Citing health and family concerns Barry Sellers announced his resignation as executive director of the Gulf County Economic Development Alliance, Inc.
Sellers’ resignation is effective Friday, Nov. 29. He returned to his native Arkansas for continued treatment as he fights a recurrence of cancer.
The resignation, he said in a letter to the EDA board, was in no way a reflection of the organization and its non-profit partners.
“I hate to see his health issues came back up because he had done a great job for the EDA,” said EDA board president Guerry Magidson. “He had gotten us back up to the point where things were moving forward.
“He did a super job and he a fine man who really cares about this county.”
Sellers emphasized that the EDA board was comprised of five good business volunteers, had a contract with the Board of County Commissioners that runs through the end of 2014 and urged local officials to “stay the course.”
“Keep the organization running and stay the course on the port,” Sellers wrote.
The resignation closes what could fairly be called a tumultuous year for Sellers.
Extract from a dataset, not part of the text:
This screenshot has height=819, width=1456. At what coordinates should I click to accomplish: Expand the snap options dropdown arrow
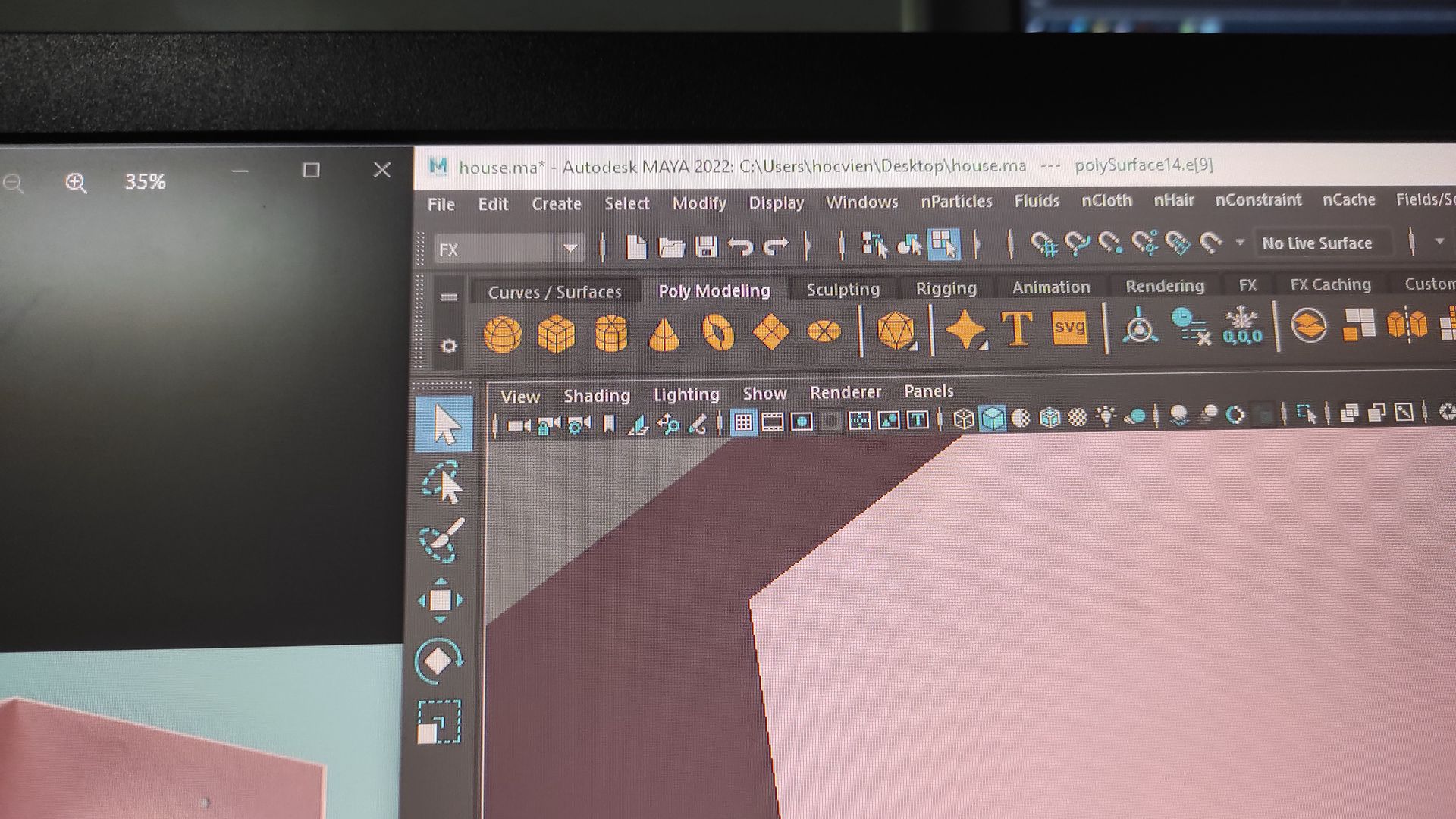point(1240,243)
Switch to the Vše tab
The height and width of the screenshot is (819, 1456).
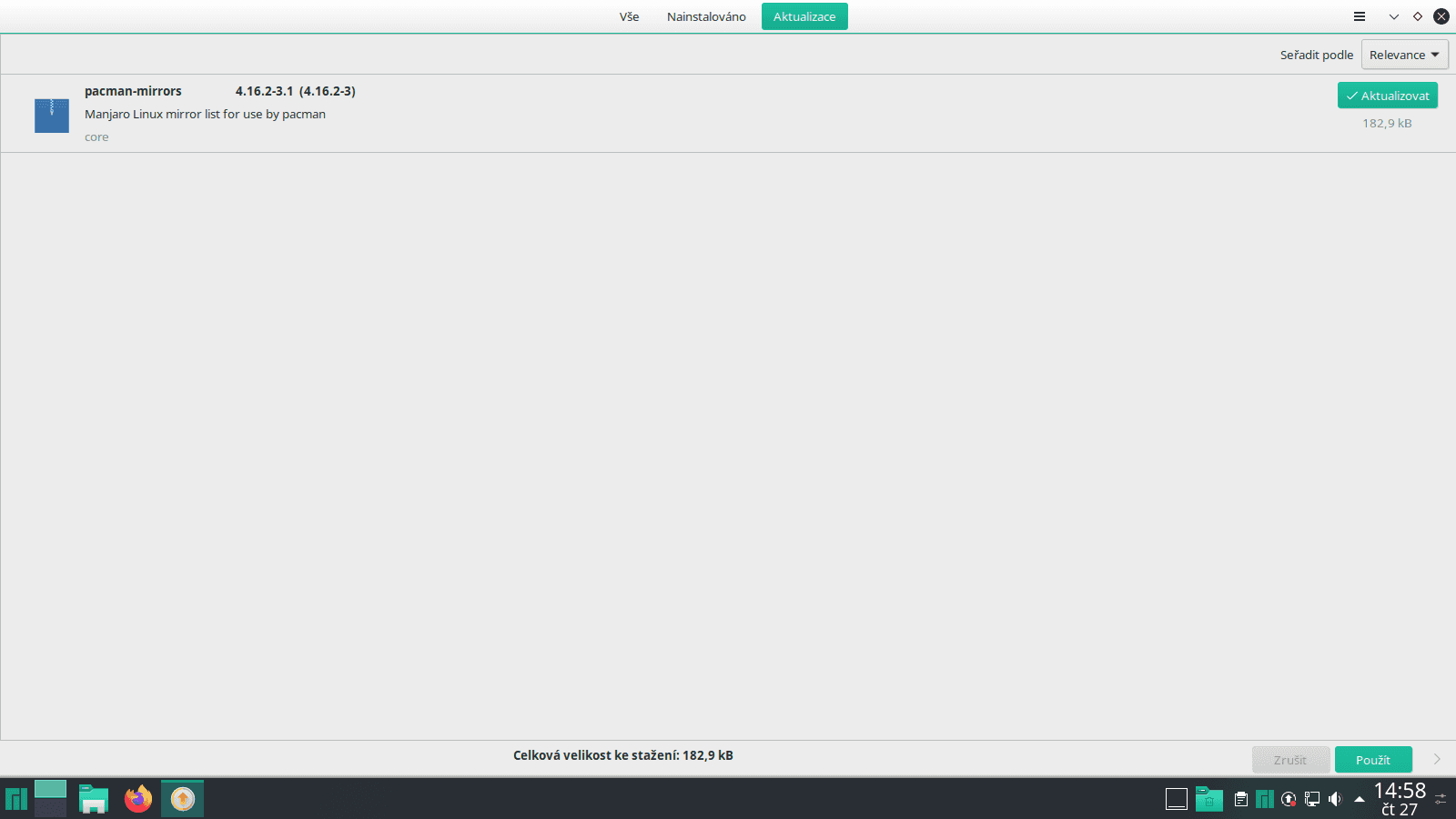(x=630, y=15)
At one point it was unclear where and how he fit in the organizational chart for economic development after the BOCC took back operating authority of the former Economic Development Council.
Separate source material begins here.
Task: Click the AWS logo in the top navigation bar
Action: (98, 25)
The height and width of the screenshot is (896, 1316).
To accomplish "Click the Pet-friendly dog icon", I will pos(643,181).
Over the course of several months, the BOCC negotiated a contract with a new organization, the EDA, with a volunteer board comprised of five local businesspeople.
The final BOCC vote was 3-2 and Commissioner Joanna Bryan faulted the final agreement between the BOCC and EDA for lacking specific goals and parameters for determining the success of the organization, an agreement she said that set the EDA up “to fail.”
The EDA was provided 18 months of promised public funding from the BOCC and municipalities and was in the process of growing its private partnerships.
Sellers was out on unpaid leave for much of the summer addressing health issues and as recently as the first BOCC meeting of this month Commissioner Ward McDaniel declared his tenure a failure.
If 2013 was a roller coaster, it has been a ride from the outset for Sellers.
He was hired to be director of a consolidated Chamber of Commerce/Economic Development Council after the BOCC joined the two, but Sellers spent several weeks learning the computer passwords and contacts and was limited on staff.
But he grew the Chamber membership, including making inroads in Wewahitchka noted by its City Council, and reached out to assist existing and relocating small businesses.
“We have had numerous new small businesses that have opened here as we increased recruitment efforts,” Sellers wrote in his letter of resignation to the EDA board. “We have worked with many existing companies with their plans of expansions.
“I am proud of the work we have accomplished.”
The consolidated model was dissolved as the BOCC took back operational control, a new Chamber board ceded any economic development to the new EDA and a new Chamber director was hired.
Sellers said he didn’t really get to the business of economic development, which included significant work with the Port St. Joe Port Authority, until the EDA was created, having emphasized Chamber work in his first 18 months.
During his tenure, however, Eastern Shipbuilding announced it would ultimately expand to Gulf County – the company continues to make lease and utility payments – and the St. Joe Company announced two separate letters of intent with energy companies for shipping through the port.
“We have had three larger announcements that are waiting on changes and improvements to come to complete fruition,” Sellers wrote in his resignation letter. “I will continue to be positive about Gulf County overall… There are too many resources, assets and beauty here for it not to work in the long run.”
Magidson said the EDA is exploring its options for moving forward. He said there were several and said he would know more following the holiday.